East Williston is an incorporated village in the Town of North Hempstead in Nassau County, on Long Island, in New York, United States. The population was 2,556 at the 2010 census.

History 
Most of the farmland was owned by the Willis family in the 1800s. To be confused with the Willis areas of upstate New York, this area was known as East Williston. The original borders of the area known as East Williston stretched west towards Queens to Herricks Road, north to I.U. Willets Road, south to the Village of Mineola, and east to Bacon Road in Old Westbury.

The coming of the railroad in 1865 stimulated manufacturing in East Williston. The industries that grew as a result of the new train station included brick making, windmill making and carriage making. Henry M. Willis designed and built the popular East Williston Runabout Roadcart. This carriage had two wheels and two seats. Its soft suspension allowed comfortable travel over the rough roads of the time. There was also a feature which allowed the body to be locked to the axle, allowing the carriage to be used on the racetrack. Over 1,000 East Williston Runabout Roadcarts were built by Oakley and Griffin (who purchased the business from Willis in 1889).

The major east-west route, State Route 25B or Hillside Avenue, was formerly called East Williston Avenue, since it connected Queens with East Williston.The East Williston Union Free School District was founded in 1955. In 1985, the residential and commercial core of East Williston collectively known as the East Williston Village Historic District was designated a national historic district and listed on the National Register of Historic Places.

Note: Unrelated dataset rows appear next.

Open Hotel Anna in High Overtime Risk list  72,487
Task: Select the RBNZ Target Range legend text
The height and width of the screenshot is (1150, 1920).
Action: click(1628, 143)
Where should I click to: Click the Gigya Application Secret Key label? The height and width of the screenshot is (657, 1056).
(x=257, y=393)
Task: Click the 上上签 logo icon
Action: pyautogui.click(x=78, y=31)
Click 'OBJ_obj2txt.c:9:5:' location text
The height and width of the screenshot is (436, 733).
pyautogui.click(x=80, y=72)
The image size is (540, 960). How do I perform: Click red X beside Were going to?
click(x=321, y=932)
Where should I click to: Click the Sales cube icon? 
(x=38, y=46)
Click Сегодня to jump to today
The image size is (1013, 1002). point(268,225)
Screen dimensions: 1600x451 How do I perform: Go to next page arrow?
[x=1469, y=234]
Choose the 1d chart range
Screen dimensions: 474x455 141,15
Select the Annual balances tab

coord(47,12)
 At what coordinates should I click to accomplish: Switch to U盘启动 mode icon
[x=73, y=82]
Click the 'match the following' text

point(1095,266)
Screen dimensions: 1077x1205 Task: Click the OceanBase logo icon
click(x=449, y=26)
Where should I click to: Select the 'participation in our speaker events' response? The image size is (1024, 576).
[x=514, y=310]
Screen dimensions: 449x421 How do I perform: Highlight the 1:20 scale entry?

Although originally called Williston, the name of the area was changed to East Williston in 1879, when locals requested the United States Postal Service to open a local post office. Since there was already a community with a post office in Upstate New York using the name, locals added the word "East" to their community's name; the name East Williston was in use for both this village and what is now the adjacent village of Williston Park.

In 1926, this eastern half of East Williston incorporated as a village. Its western half, Williston Park, incorporated separately that same year due to how both had very different characteristics.

Geography

According to the United States Census Bureau, the village has a total area of , all land.

Demographics

As of the census of 2000, there were 2,503 people, 833 households, and 717 families residing in the village. The population density was 4,447.5 people per square mile (1,725.7/km2). There were 846 housing units at an average density of 1,503.2 per square mile (583.3/km2). The racial makeup of the village was 95.25% White, 0.36% African American, 0.04% Native American, 3.36% Asian, 0.08% Pacific Islander, 0.24% from other races, and 0.68% from two or more races. Hispanic or Latino of any race were 2.36% of the population.

There were 833 households, out of which 42.5% had children under the age of 18 living with them, 77.4% were married couples living together, 6.4% had a female householder with no husband present, and 13.9% were non-families. 12.7% of all households were made up of individuals, and 8.8% had someone living alone who was 65 years of age or older. The average household size was 3.00 and the average family size was 3.29.

In the village, the population was spread out, with 28.2% under the age of 18, 5.8% from 18 to 24, 22.7% from 25 to 44, 27.8% from 45 to 64, and 15.5% who were 65 years of age or older. The median age was 41 years. For every 100 females, there were 95.4 males. For every 100 females age 18 and over, there were 90.7 males.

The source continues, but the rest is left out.